It is an unfortunate fact that about a tenth of taxpayers who are required to complete a tax return do not meet the filing deadline each year. Some 900,000 people missed it in 2003! This may be good business for the Inland Revenue, as there are automatic fines of £100 for the late submission of tax returns plus an array of penalties for continued non-compliance. Nobody likes filling in forms but putting off the chore can be costly.
Here are 10 tips to ensure you submit to the Inland Revenue an accurate and complete tax return on time:
- Do not assume that you do not have to complete a tax return just because the Inland Revenue has not sent you one. It is up to you to notify the taxman of any change in your financial situation, which could result in a tax liability. For example anyone who receives a large windfall, has freelance earnings or who lets property will need to submit a tax return. If you enter the higher rate tax band for the first time and receive dividends or bank interest you will need to notify the Revenue that you require a tax return by no later than 5 October.
- Treat the tax return like an exam paper where you need to achieve marks of 100%! So no pressure there then. Ensure that you do not leave any information out (a good exam rule!). Like an exam read through the completed return to make sure that it makes sense. Compare your answers with last years return. Have you included everything?
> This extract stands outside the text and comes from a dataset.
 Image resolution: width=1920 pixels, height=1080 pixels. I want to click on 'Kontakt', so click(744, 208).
Does it look similar? Are there things that look odd? If so, the taxman may want to ask you some questions, so explain the oddities in the space provided on the form.
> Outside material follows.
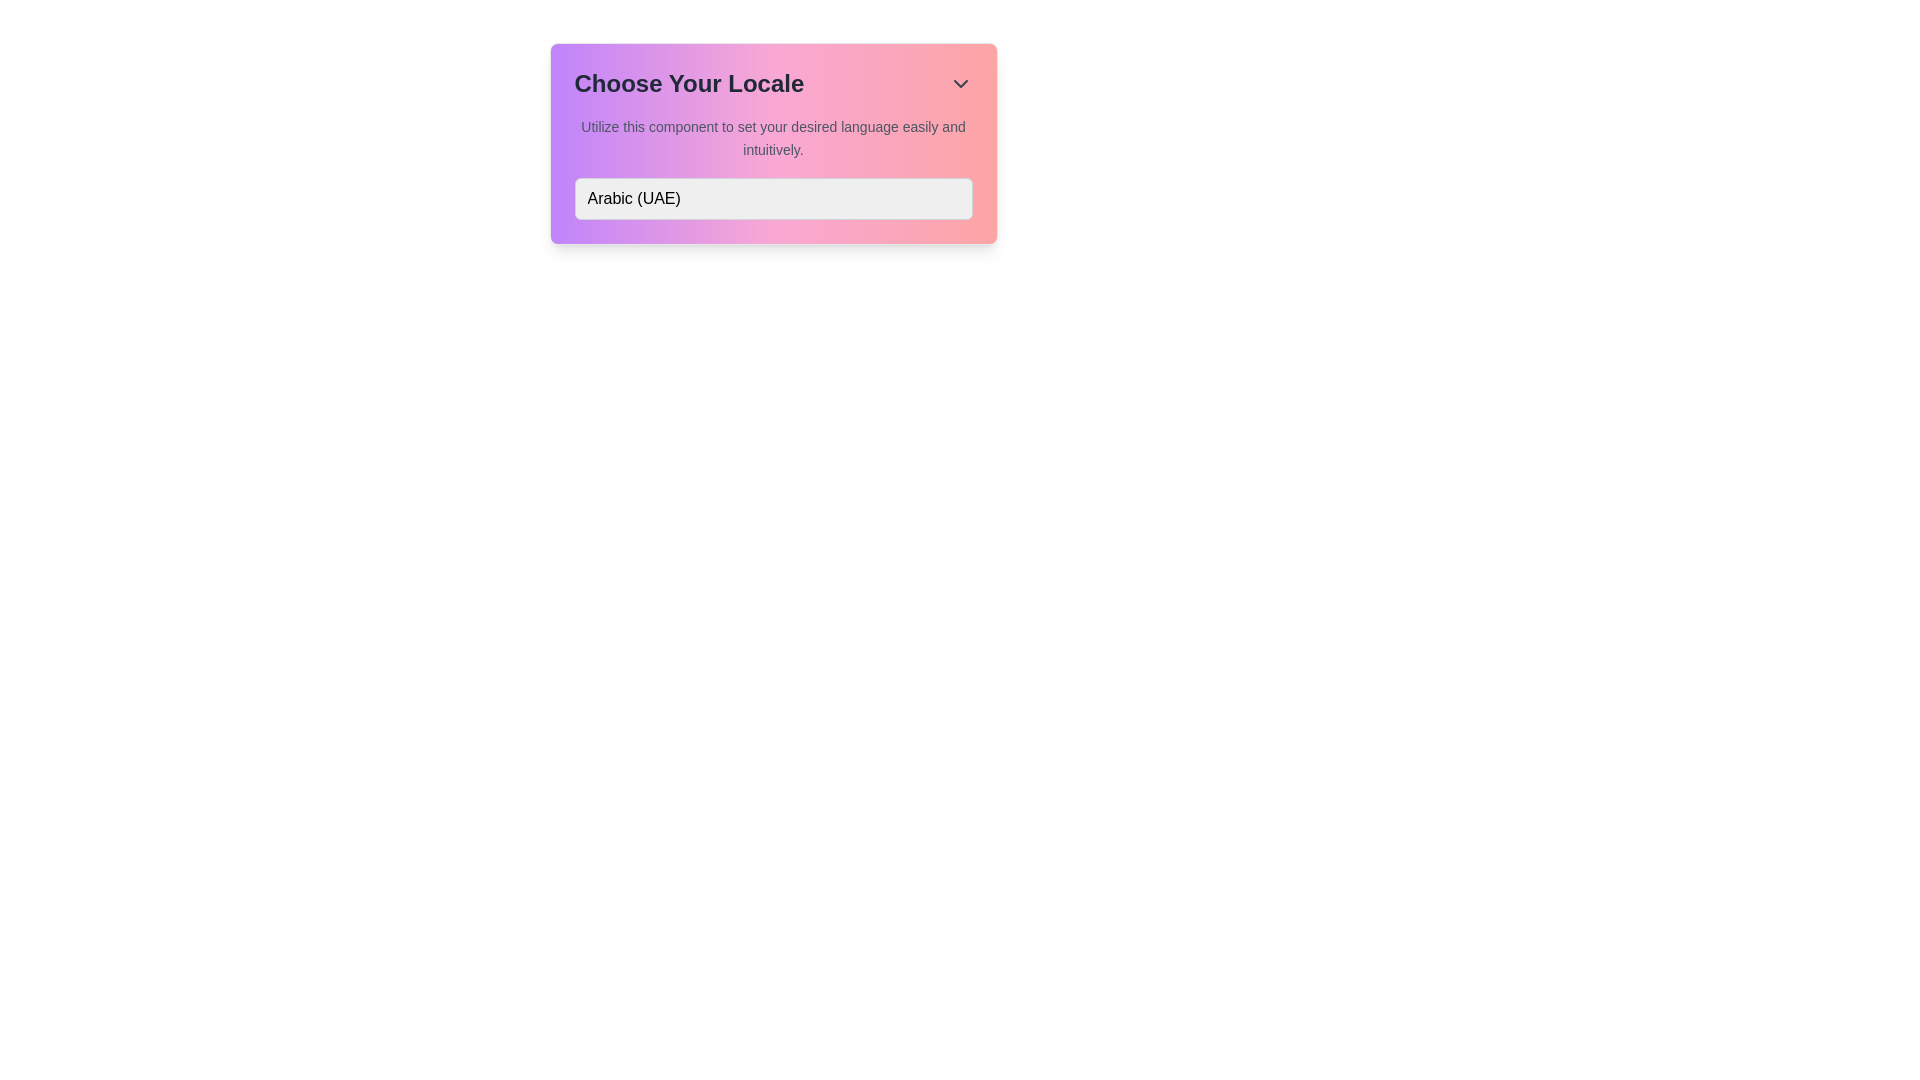 This screenshot has height=1080, width=1920. I want to click on the option from the dropdown menu labeled 'Arabic (UAE)' which is visually represented as a rectangular selector with a light gray background and a thin border, located below the title 'Choose Your Locale', so click(772, 198).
- Remember, however, you do not need to enter details about individual savings accounts (ISAs). They are tax-free investment products.
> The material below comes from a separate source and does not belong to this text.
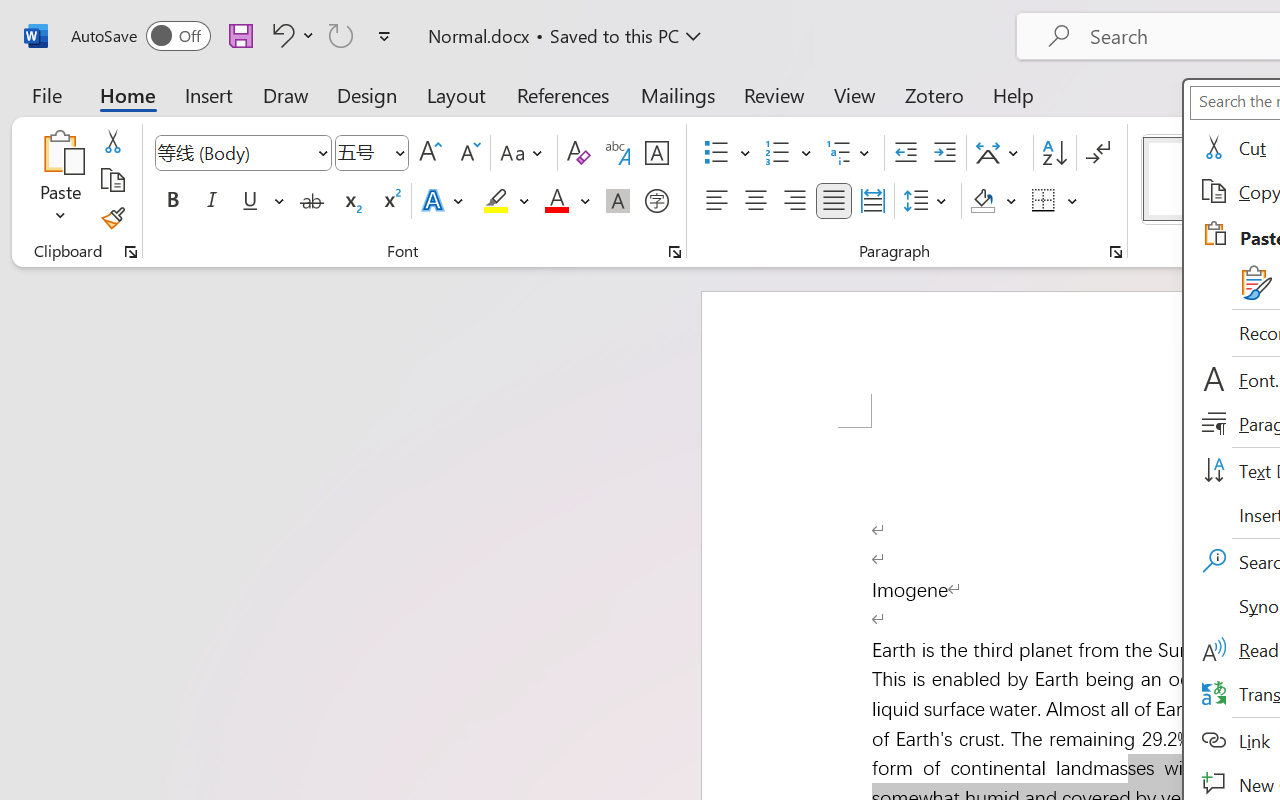  Describe the element at coordinates (1053, 153) in the screenshot. I see `'Sort...'` at that location.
- Pension contributions often cause confusion. With effect from 6 April 2006 the new regime annual limits and a life-time limit intended to simplify and make more equitable the pension contribution rules.
- The Capital Gains tax section of the return is a particularly complex area. It is vitally important that you keep an accurate record of all your transaction history with dates and costs of acquisition for each asset. And the capital Gains tax pages may still be required even where your gains are less than the exemption threshold if total proceeds from disposals in the year exceed another threshold!
- Many state benefits are subject to tax. For example the basic state pension and jobseekers' allowance are taxable. By contrast, the Child Tax Credit & Working Tax Credit are not. Don't mix them up! Many people leave out the wrong ones.
- If having submitted your return you realise that you have omitted information or have made a mistake then you must, no later than 12 months from the filing deadline of 31 January, submit to the Revenue the revised or "repair" pages of your return.
- Don't forget to sign the form. This is a common mistake, which always results in the form being returned to you by the Revenue. An unsigned return is not a complete return so if you are thinking of leaving your submission until the last moment you could have a late filing penalty to pay.
- Always keep all of your supporting documentation such as dividend vouchers and bank statements for two years after the end of the tax year (6 years for business records) as the Inspector of Taxes has the right to enquire into your honesty!